Michael d'argento nei 100 farfalla, ex aequo con Le Clos e Cseh. Dietro al baby Schooling

Phelps all'ultima ruga tra l'allievo e gli amici: "Me ne vado in pace"

RIO DE JANEIRO - Tre rughe per parte. Verticali. Tre graffi, tre segni, tre racconti di vita che nascono sotto gli occhi piccoli spersi in un viso scoordinato e grande. Compaiono tutte le volte che Michael ride. Di gusto. Vocione, risata e, opplà: tre rughe gli accarezzano le guance. Davanti c'è il mondo a un metro da lui. Quel mondo che l'ha esaltato e raccontato e innalzato e criticato e sprofondato e ancora innalzato. E c'è anche il suo di mondo. È lì con lui. Accanto. Vicino. Quel mondo che ha battuto, sconfitto, umiliato, cambiato. Mondi al tempo stesso amici e nemici che però sono uniti nel rendergli omaggio in una spartana, squallida, inappropriata saletta dell'Aquatics center. Tre rughe. "È arrivato il momento giusto" dice. "Sono in pace con me stesso, col nuoto ho davvero finito, non sento nulla di strano come mi era accaduto dopo l'annuncio di Londra, quattro anni fa". Tre rughe. "Non si è mai felici quando si perde, e stasera sono solo d'argento. Ma trovo così bello e significativo che a battermi sia stato lui...". Si volta a destra e c'è Joseph Schooling, 21 anni, faccia da bimbo in un corpo da Superman.

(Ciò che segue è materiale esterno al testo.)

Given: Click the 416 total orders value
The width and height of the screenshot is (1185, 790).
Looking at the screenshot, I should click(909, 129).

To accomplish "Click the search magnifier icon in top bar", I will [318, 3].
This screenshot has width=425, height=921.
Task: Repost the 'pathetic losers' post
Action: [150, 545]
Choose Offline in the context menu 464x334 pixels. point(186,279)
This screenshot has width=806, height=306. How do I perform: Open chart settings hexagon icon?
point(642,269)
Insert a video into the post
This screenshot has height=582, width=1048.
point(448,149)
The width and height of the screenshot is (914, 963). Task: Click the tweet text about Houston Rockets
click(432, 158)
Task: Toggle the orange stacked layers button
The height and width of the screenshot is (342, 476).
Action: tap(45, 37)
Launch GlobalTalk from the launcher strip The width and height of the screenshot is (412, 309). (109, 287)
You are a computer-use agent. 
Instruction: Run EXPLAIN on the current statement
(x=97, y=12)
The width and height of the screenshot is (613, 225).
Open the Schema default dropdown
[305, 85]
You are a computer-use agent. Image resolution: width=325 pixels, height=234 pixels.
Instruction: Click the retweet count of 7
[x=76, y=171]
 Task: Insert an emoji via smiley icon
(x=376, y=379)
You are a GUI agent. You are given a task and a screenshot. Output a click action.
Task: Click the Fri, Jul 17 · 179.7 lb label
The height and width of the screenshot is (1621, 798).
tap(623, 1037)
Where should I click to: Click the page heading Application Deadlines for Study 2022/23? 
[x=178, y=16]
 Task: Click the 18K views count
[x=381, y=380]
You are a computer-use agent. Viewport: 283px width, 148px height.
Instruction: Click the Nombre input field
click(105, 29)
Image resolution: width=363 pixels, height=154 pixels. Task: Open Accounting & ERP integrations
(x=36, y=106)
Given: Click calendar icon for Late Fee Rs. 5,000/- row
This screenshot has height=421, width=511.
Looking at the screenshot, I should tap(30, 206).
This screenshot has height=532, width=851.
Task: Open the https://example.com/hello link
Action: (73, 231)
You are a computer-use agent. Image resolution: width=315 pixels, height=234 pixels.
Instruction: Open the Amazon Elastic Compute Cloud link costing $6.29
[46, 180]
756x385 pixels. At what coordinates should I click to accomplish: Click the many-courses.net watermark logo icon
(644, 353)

Tre rughe. Quante volte Michael ha visto quella foto insieme. Joseph l'ha portata anche a Rio. Lui e Phelps. Lui ragazzino tredicenne a Singapore, in una scuola di nuoto che s'accorge all'ultimo che in visita c'è il grande campione. L'americano è diretto a Pechino, ci sono otto ori ad attenderlo, è l'estate del 2008. Il ragazzino di Singapore invece non è diretto da nessuna parte, "solo che dopo averlo visto e conosciuto dico alla mia famiglia di portarmi in America. Solo là potrò diventare un grande nuotatore come Michael".

Tre rughe. Il mondo davanti fa domande e tutte sono rivolte a Phelps. "Ehy, guys, ragazzi, la medaglia d'oro sta qui accanto a me, sono mica io il vincitore, chiedete a lui...". Michael non ha vicino solo questo ragazzo con la medaglia d'oro al collo, per di più storica per un Paese che fin qui non aveva mai vinto nulla alle Olimpiadi, per di più conquistata con record olimpico (50''39). Joseph che gli ha tolto il 23° oro è alla sua destra. Più in là Chad Le Clos, il sudafricano che fu l'ultimo, prima di Schooling, a toccare ai Giochi davanti a lui e il primo a batterlo nei suoi amati farfalla. A Londra, 200 farfalla persi per 5/100. A sinistra siede il vecchio Laszlo Cseh, rivale di mille sfide. C'è il mondo del nuoto accanto a lui. Un vincitore e tre tutti d'argento, tutti a pari merito, 51''14, tempo fotocopia. Mai accaduto. L'ultima gara individuale del più grande nuotatore di sempre e del più medagliato di tutti (27) non poteva concludersi con un bronzo suo o di chicchessia a togliere sole e luce al podio del suo addio.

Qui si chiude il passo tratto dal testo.